For the NFL to publicly state that it was wrong, is its admission that it now understand the consequences of ignoring – or even encouraging – what players have been talking about for a long, long time. While it is probably true that most bigoted and jingoistic fans may complain and eventually boycott the games as they have said they would, the perception of real change will attract more fans and, more importantly, more advertisers.

The NFL pins itself to the myth of American exceptionalism. The events of the past months – the pandemic that still rages and the country’s response to the singular racism too often ignored if not officially sanctioned by police – has thrown a shadow on our very sense of moral superiority. A nation that can’t or won’t confront its racism or whose elected officials can, with a straight face, tell the country that there is no real systemic racism in the country, is a country that has lost its moral compass. And in the midst of a pandemic which is still claiming the lives of thousands a day, how can we really speak about our moral superiority when officials act like its not there?

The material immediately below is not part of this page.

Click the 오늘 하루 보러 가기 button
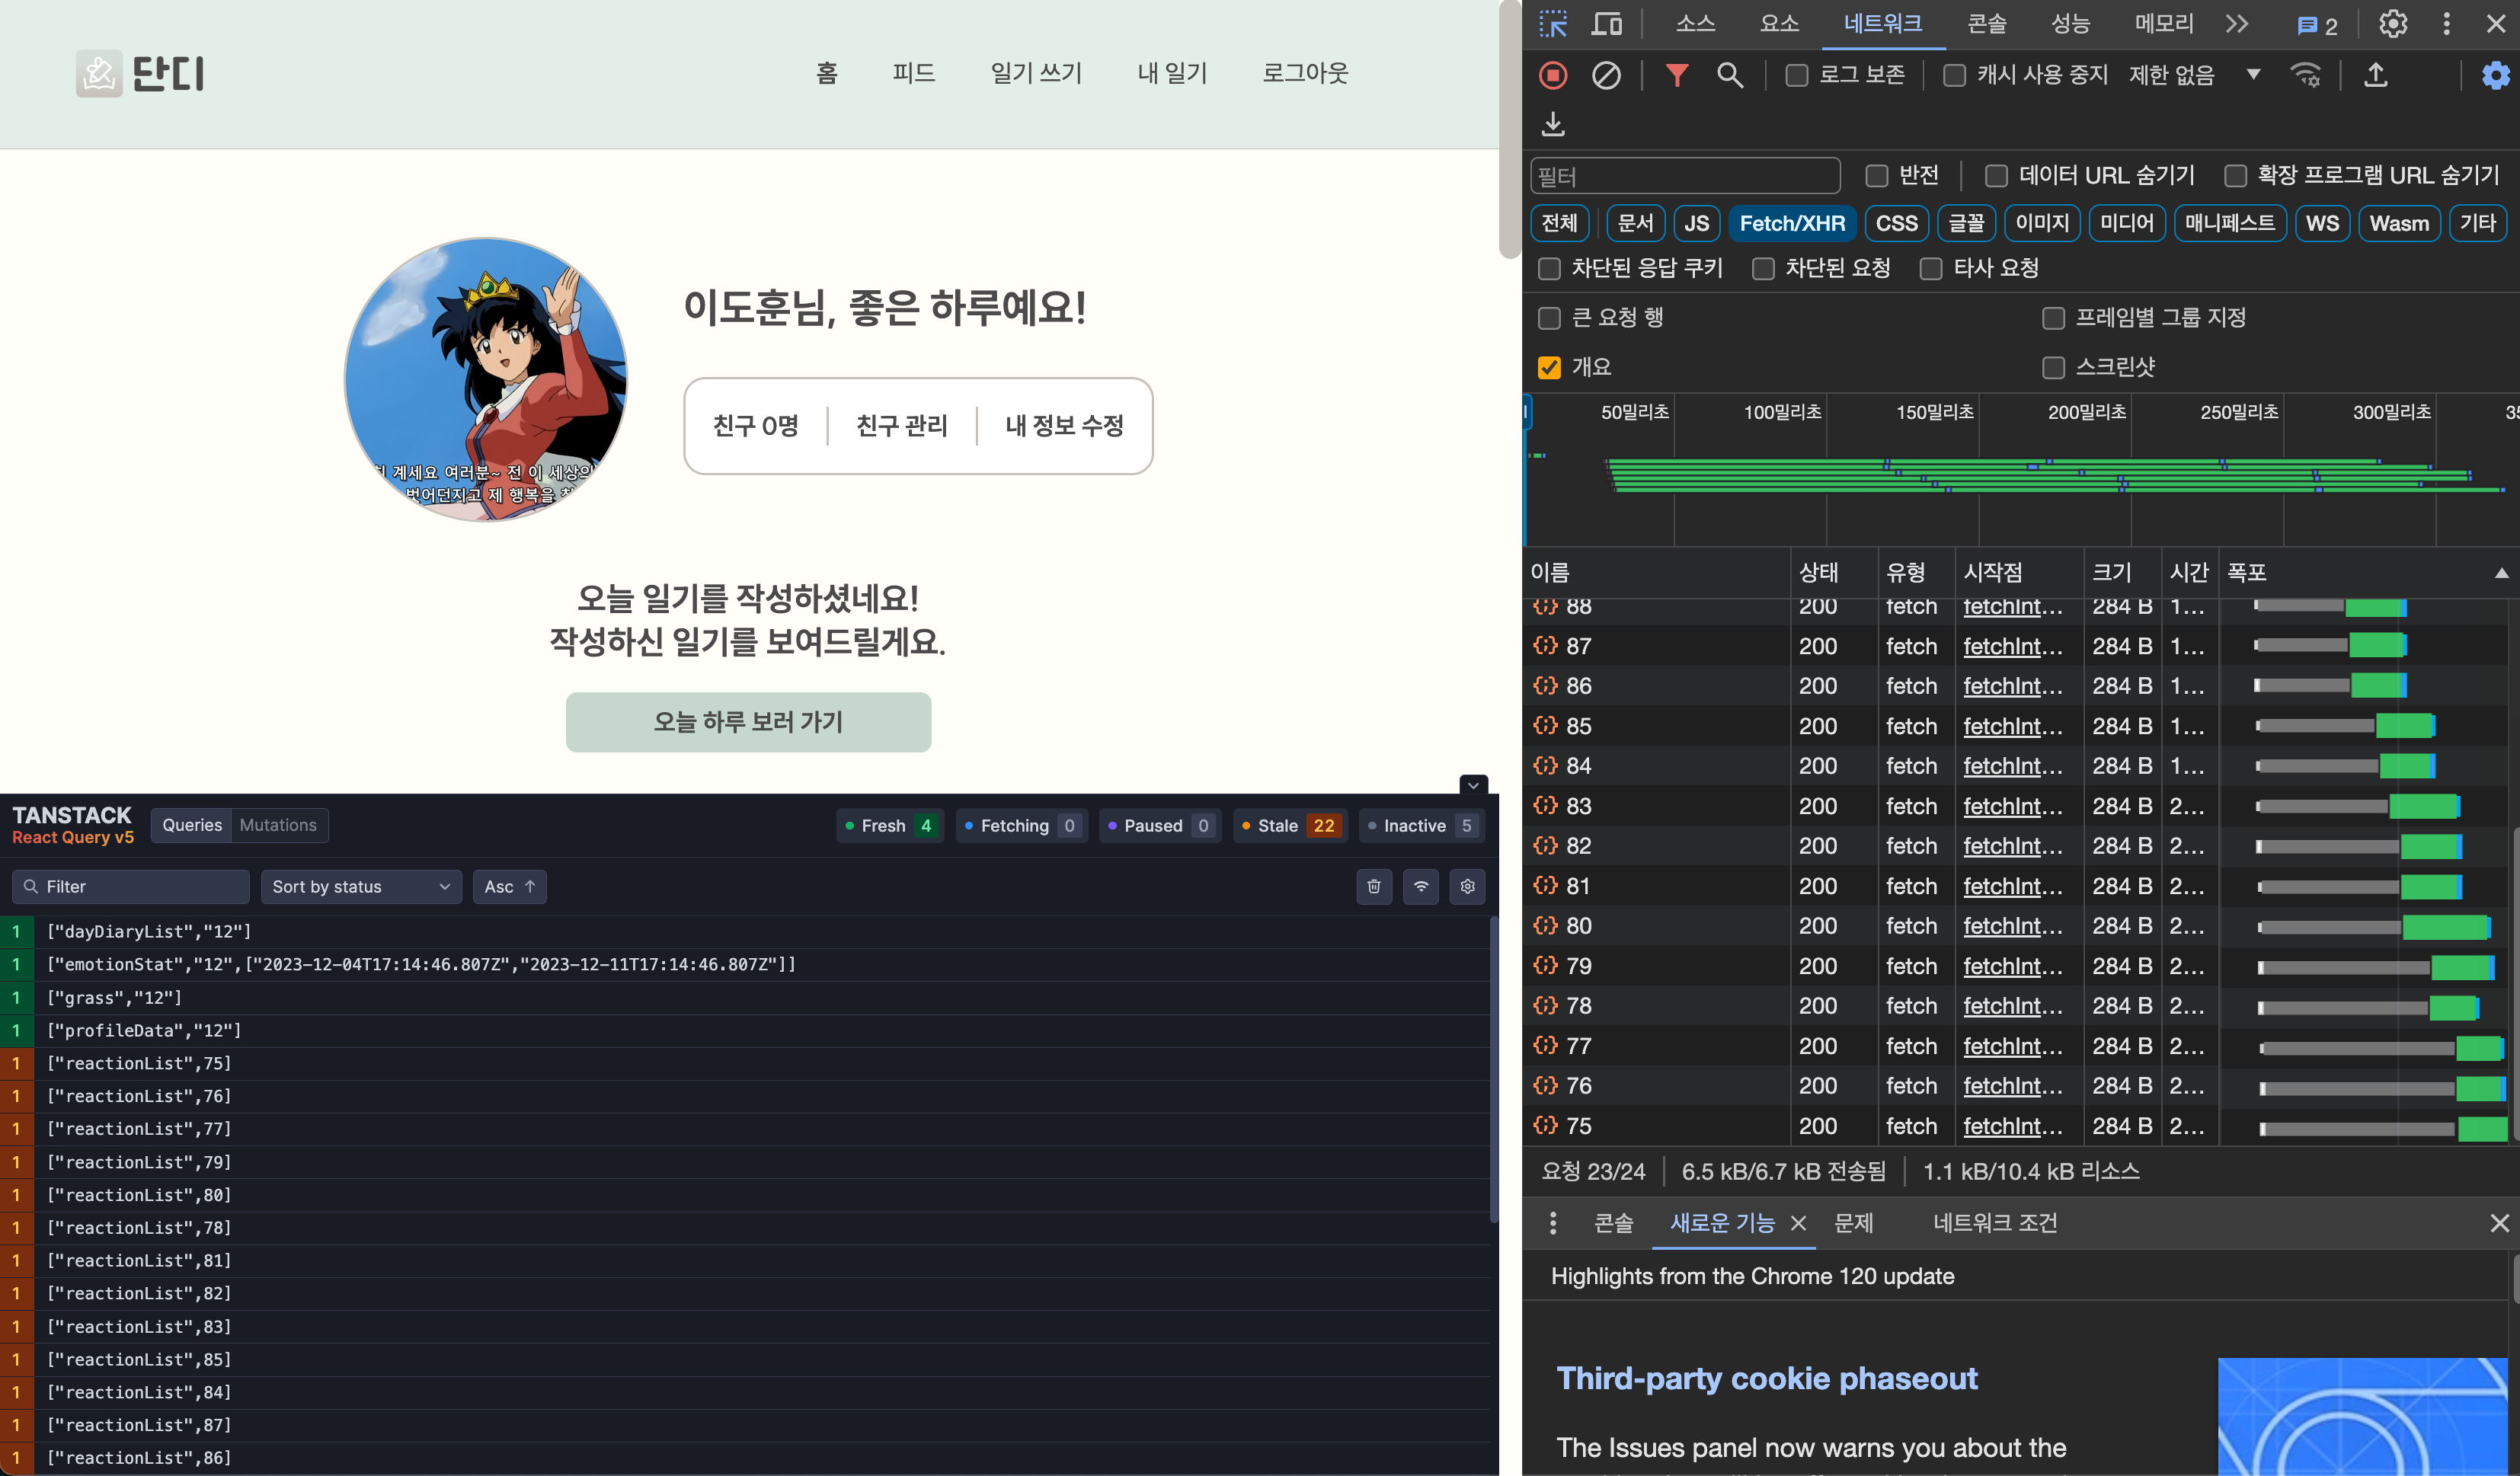The image size is (2520, 1476). [x=748, y=721]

Not speaking about something doesn’t make it go away. I learned that in Grade 2.

Jews have always had this dynamic tension between a symbol and its concrete manifestation versus its meaning. For a couple of classic examples, ever wonder why people kiss the Torah during the march around the synagogue before the reading? Every wonder why many of us kiss the mezuzah upon entering a home? And even though these are symbols of things greater than the object itself, the symbols are often infused with magical powers.

I heard a story from my wife that one of her colleagues tripped on the way into her house. Someone suggested that it was because her mezuzah was not kosher and she needed to change it. Think of that for a second: the mezuzah scroll has a consciousness or, rather, that God sees the scroll is trief and so decides to break this woman’s ankle just to show how upset He is. That is when symbols become talismen and what the Torah calls ‘festishes.’

Symbols are supposed to be just that, symbols. It is what they are supposed to represent that is supposed to inspire us. They are not supposed to become klei kodesh – holy objects – in their own right.

There are relatively few holy objects in Judaism and most of them are literally attached to the Torah. It seems the holiest thing in Judaism is a book. If dropped, it must be kissed. Some people extend this to all books, not just prayerbooks or other sifre kodesh, holy texts. But it is not the book we are kissing. It is the soul of the book we are apologizing to, not the paper and cloth it is made of. It’s not unlike kissing a boo-boo on our child that tripped. We are touching their soul with concern and love, not simply kissing skin and a bruise.

The protests against police brutality may very well be a pivot point in this country. They seem to be the birth-pangs of an emerging awareness that business will not go on as usual and that the everyday racism in the workplace, in the
supermarket, or anywhere else must be addressed. Businesses and individuals can no longer count on the silent acquiescence of the majority especially now when what you say may end up on Twitter completer with a full-colour and crystal clear video! As Bob Dylan said, ‘Times they are a’changin’.’

The emerging symbol out of this moment in American history may very well be George Floyd. But I think, rather, it is going to be a singular football player who took a knee and started a new phase of the conversation about racism that has turned into a megaphone with the broadcasted murder of a black man by the police. The NFL is beginning to confront this publicly.

“Shut up and dribble” (yes, I know that’s basketball, not football) is exposed for what it is: dominant racism implying that others are there for our entertainment and have no rights except the ones we give them. This is the thinking of the Roman Coliseum. And look what happened to Rome. Indeed, those who advocate ‘shut up and dribble’ have a choice: confront real racism and bigotry or be left dribbling nonsense on the side of the road in an evolving society. This is not about a flag and its inherent holiness or whether it is a shmatte on a stick. This is about the soul of this country and whether we will ever be able to put the authentic moral authority upon our shoulders once again.